Whatever the reason, Nona lives on.  When my daughter, "the Bean," was born, we decided that she would call my Sweetie's father Grampa, since her elder cousins had set that in stone.  And my parents would be Nona and Granda.  The Granda thing didn't stick.  It's hard for the North American tongue.  Granda became Grandad.   For a while.  Then the Bean started talking.  Her vocabulary started to flesh out at around 20 months.  That Christmas, my parents were Goo and Gung.  At that point, Gung meant Granda, Grampa, guy with gray hair, and a pink Beany Baby bear (who knows?).  Eventually though, my mom became Nona.  And Gung got narrowed down to my dad.

My brother's since had his own sweet little girl, "Little Woman".  He tells her that our parents are called Nona and Grampa.  We'll see.  The Bean says he's Gung.  And I can already tell Little Woman has a mind of her own.

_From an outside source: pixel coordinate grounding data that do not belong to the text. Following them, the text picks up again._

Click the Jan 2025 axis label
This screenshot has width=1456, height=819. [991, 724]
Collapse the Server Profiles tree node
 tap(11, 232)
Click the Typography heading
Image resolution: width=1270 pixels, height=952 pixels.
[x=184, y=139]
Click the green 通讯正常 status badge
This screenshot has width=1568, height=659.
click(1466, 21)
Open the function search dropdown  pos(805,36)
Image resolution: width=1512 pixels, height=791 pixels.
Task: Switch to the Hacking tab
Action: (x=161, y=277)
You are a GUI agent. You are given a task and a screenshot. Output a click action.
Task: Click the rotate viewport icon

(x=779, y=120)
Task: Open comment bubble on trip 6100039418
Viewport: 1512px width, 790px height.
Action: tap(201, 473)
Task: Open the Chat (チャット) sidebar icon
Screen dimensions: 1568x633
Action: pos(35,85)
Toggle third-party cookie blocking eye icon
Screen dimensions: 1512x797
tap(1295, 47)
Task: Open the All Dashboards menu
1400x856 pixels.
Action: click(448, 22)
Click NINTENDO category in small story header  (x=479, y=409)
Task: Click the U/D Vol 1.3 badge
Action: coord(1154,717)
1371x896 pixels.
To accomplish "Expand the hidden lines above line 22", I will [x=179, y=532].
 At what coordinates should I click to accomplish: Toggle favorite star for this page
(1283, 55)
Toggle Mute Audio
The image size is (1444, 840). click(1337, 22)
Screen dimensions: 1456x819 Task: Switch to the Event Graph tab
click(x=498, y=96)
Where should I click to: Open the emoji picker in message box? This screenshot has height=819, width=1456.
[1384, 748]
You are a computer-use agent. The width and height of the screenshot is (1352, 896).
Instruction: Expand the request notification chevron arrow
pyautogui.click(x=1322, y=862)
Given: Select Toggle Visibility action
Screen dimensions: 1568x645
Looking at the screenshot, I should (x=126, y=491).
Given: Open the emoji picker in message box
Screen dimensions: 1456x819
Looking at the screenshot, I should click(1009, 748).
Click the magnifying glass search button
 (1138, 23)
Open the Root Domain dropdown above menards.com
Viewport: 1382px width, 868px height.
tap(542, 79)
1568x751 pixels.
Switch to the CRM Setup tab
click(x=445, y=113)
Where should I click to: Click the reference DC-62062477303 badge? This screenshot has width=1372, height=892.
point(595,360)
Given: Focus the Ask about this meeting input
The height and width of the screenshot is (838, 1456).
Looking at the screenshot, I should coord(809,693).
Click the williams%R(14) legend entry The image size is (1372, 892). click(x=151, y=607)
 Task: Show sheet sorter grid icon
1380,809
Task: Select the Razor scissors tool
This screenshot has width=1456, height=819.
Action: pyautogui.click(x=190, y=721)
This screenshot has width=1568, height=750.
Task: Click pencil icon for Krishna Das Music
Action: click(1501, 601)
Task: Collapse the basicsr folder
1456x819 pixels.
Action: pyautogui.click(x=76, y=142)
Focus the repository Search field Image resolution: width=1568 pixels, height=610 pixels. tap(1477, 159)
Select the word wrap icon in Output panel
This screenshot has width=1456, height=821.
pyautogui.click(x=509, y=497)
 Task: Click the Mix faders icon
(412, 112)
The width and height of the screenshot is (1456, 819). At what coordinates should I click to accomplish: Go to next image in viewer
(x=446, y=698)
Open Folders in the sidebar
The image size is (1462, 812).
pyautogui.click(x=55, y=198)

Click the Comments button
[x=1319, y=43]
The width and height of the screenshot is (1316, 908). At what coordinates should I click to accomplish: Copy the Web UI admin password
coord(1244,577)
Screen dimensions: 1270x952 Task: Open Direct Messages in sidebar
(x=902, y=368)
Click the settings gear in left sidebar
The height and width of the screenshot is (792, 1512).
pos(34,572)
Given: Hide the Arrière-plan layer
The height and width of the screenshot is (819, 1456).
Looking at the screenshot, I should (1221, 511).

What do you call your grandparents?  And why?

1 comment:

  1. I too come from a mixed ethnic background, and therefore also grew up with a a variety of titles for the grandparents in my family. Fortunately, or unfortunately, depending on whether you're a glass half-full or half-empty kind of person, I only ever knew my English paternal grandfather, who was my Grandad, and his third wife, who was my Granny (step-granny, I guess).

    My mother's Ukrainian immigrant parents passed away long before I was born, but my eldest sibling, I believe, called my maternal grandfather Gita in the Ukrainian tradition. My nephews and and nieces called my mom the Ukrainian "Baba" and my dad plain ol' Grampa. A Ukrainian classmate of mine in University called her grandmother Babchi.

    Great blog - I look forward to future posts!